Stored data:

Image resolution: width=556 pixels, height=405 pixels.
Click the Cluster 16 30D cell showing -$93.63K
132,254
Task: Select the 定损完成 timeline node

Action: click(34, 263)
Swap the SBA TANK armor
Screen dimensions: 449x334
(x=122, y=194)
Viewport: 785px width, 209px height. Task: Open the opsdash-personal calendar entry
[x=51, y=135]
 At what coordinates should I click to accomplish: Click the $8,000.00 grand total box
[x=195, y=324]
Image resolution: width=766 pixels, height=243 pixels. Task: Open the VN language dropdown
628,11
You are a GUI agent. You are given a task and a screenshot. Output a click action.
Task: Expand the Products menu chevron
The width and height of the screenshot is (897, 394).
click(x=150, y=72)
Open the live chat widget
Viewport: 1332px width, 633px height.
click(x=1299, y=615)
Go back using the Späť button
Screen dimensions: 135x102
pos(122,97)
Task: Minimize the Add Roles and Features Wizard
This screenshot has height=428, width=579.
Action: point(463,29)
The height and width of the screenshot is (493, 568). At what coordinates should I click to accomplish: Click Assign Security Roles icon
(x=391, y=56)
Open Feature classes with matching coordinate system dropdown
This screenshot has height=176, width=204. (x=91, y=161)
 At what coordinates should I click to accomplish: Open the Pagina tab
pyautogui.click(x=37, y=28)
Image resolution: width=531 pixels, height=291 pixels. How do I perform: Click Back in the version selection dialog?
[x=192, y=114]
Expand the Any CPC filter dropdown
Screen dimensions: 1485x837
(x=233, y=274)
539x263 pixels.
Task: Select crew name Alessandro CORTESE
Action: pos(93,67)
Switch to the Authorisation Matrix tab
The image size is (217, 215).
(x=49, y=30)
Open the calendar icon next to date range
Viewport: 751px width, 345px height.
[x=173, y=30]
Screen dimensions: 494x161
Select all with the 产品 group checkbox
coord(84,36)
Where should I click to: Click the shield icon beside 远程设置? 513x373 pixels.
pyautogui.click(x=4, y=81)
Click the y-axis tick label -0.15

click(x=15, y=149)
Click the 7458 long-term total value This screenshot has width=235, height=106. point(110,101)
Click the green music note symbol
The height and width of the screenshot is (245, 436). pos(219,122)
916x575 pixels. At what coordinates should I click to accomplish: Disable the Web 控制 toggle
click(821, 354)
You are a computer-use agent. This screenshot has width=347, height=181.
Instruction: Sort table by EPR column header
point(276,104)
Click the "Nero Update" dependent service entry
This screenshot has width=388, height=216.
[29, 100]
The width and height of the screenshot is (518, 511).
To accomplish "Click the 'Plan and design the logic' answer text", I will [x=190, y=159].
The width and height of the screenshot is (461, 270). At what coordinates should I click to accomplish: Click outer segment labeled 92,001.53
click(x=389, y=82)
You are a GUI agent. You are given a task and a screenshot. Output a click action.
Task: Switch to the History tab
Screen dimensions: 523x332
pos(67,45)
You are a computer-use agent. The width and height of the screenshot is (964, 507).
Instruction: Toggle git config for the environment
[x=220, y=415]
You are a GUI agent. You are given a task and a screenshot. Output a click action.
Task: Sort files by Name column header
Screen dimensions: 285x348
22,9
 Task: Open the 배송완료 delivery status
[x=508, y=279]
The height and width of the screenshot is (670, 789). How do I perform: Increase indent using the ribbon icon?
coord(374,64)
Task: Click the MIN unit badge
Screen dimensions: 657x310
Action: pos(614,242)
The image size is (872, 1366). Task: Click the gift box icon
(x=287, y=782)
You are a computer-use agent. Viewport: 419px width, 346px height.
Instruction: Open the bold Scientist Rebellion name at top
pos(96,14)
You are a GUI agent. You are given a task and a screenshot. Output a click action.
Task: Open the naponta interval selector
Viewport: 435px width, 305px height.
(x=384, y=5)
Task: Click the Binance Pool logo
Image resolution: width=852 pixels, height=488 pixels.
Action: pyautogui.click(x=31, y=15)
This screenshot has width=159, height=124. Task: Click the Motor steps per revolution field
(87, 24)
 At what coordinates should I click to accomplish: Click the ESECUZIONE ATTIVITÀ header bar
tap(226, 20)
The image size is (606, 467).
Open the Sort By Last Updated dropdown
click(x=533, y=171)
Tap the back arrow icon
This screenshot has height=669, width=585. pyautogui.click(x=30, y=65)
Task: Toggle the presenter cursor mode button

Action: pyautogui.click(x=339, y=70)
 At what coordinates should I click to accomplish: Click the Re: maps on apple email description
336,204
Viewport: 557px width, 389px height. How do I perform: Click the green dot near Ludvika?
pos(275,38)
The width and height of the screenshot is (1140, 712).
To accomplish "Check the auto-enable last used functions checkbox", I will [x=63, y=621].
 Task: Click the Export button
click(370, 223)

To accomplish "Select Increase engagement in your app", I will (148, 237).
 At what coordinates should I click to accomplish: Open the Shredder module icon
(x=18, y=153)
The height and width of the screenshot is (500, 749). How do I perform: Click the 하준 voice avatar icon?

Task to complete → The records above are to be duplicated word for word.

Worked solution →
Image resolution: width=556 pixels, height=405 pixels.
Click the Cluster 16 30D cell showing -$93.63K
132,254
Task: Select the 定损完成 timeline node

Action: click(34, 263)
Swap the SBA TANK armor
Screen dimensions: 449x334
(x=122, y=194)
Viewport: 785px width, 209px height. Task: Open the opsdash-personal calendar entry
[x=51, y=135]
 At what coordinates should I click to accomplish: Click the $8,000.00 grand total box
[x=195, y=324]
Image resolution: width=766 pixels, height=243 pixels. Task: Open the VN language dropdown
628,11
You are a GUI agent. You are given a task and a screenshot. Output a click action.
Task: Expand the Products menu chevron
The width and height of the screenshot is (897, 394).
click(x=150, y=72)
Open the live chat widget
Viewport: 1332px width, 633px height.
click(x=1299, y=615)
Go back using the Späť button
Screen dimensions: 135x102
pos(122,97)
Task: Minimize the Add Roles and Features Wizard
This screenshot has height=428, width=579.
Action: point(463,29)
The height and width of the screenshot is (493, 568). At what coordinates should I click to accomplish: Click Assign Security Roles icon
(x=391, y=56)
Open Feature classes with matching coordinate system dropdown
This screenshot has height=176, width=204. (x=91, y=161)
 At what coordinates should I click to accomplish: Open the Pagina tab
pyautogui.click(x=37, y=28)
Image resolution: width=531 pixels, height=291 pixels. How do I perform: Click Back in the version selection dialog?
[x=192, y=114]
Expand the Any CPC filter dropdown
Screen dimensions: 1485x837
(x=233, y=274)
539x263 pixels.
Task: Select crew name Alessandro CORTESE
Action: pos(93,67)
Switch to the Authorisation Matrix tab
The image size is (217, 215).
(x=49, y=30)
Open the calendar icon next to date range
Viewport: 751px width, 345px height.
[x=173, y=30]
Screen dimensions: 494x161
Select all with the 产品 group checkbox
coord(84,36)
Where should I click to: Click the shield icon beside 远程设置? 513x373 pixels.
pyautogui.click(x=4, y=81)
Click the y-axis tick label -0.15

click(x=15, y=149)
Click the 7458 long-term total value This screenshot has width=235, height=106. point(110,101)
Click the green music note symbol
The height and width of the screenshot is (245, 436). pos(219,122)
916x575 pixels. At what coordinates should I click to accomplish: Disable the Web 控制 toggle
click(821, 354)
You are a computer-use agent. This screenshot has width=347, height=181.
Instruction: Sort table by EPR column header
point(276,104)
Click the "Nero Update" dependent service entry
This screenshot has width=388, height=216.
[29, 100]
The width and height of the screenshot is (518, 511).
To accomplish "Click the 'Plan and design the logic' answer text", I will [x=190, y=159].
The width and height of the screenshot is (461, 270). At what coordinates should I click to accomplish: Click outer segment labeled 92,001.53
click(x=389, y=82)
You are a GUI agent. You are given a task and a screenshot. Output a click action.
Task: Switch to the History tab
Screen dimensions: 523x332
pos(67,45)
You are a computer-use agent. The width and height of the screenshot is (964, 507).
Instruction: Toggle git config for the environment
[x=220, y=415]
You are a GUI agent. You are given a task and a screenshot. Output a click action.
Task: Sort files by Name column header
Screen dimensions: 285x348
22,9
 Task: Open the 배송완료 delivery status
[x=508, y=279]
The height and width of the screenshot is (670, 789). How do I perform: Increase indent using the ribbon icon?
coord(374,64)
Task: Click the MIN unit badge
Screen dimensions: 657x310
Action: pos(614,242)
The image size is (872, 1366). Task: Click the gift box icon
(x=287, y=782)
You are a computer-use agent. Viewport: 419px width, 346px height.
Instruction: Open the bold Scientist Rebellion name at top
pos(96,14)
You are a GUI agent. You are given a task and a screenshot. Output a click action.
Task: Open the naponta interval selector
Viewport: 435px width, 305px height.
(x=384, y=5)
Task: Click the Binance Pool logo
Image resolution: width=852 pixels, height=488 pixels.
Action: pyautogui.click(x=31, y=15)
This screenshot has width=159, height=124. Task: Click the Motor steps per revolution field
(87, 24)
 At what coordinates should I click to accomplish: Click the ESECUZIONE ATTIVITÀ header bar
tap(226, 20)
The image size is (606, 467).
Open the Sort By Last Updated dropdown
click(x=533, y=171)
Tap the back arrow icon
This screenshot has height=669, width=585. pyautogui.click(x=30, y=65)
Task: Toggle the presenter cursor mode button

Action: pyautogui.click(x=339, y=70)
 At what coordinates should I click to accomplish: Click the Re: maps on apple email description
336,204
Viewport: 557px width, 389px height. How do I perform: Click the green dot near Ludvika?
pos(275,38)
The width and height of the screenshot is (1140, 712).
To accomplish "Check the auto-enable last used functions checkbox", I will [x=63, y=621].
 Task: Click the Export button
click(370, 223)

To accomplish "Select Increase engagement in your app", I will (148, 237).
 At what coordinates should I click to accomplish: Open the Shredder module icon
(x=18, y=153)
The height and width of the screenshot is (500, 749). How do I perform: Click the 하준 voice avatar icon?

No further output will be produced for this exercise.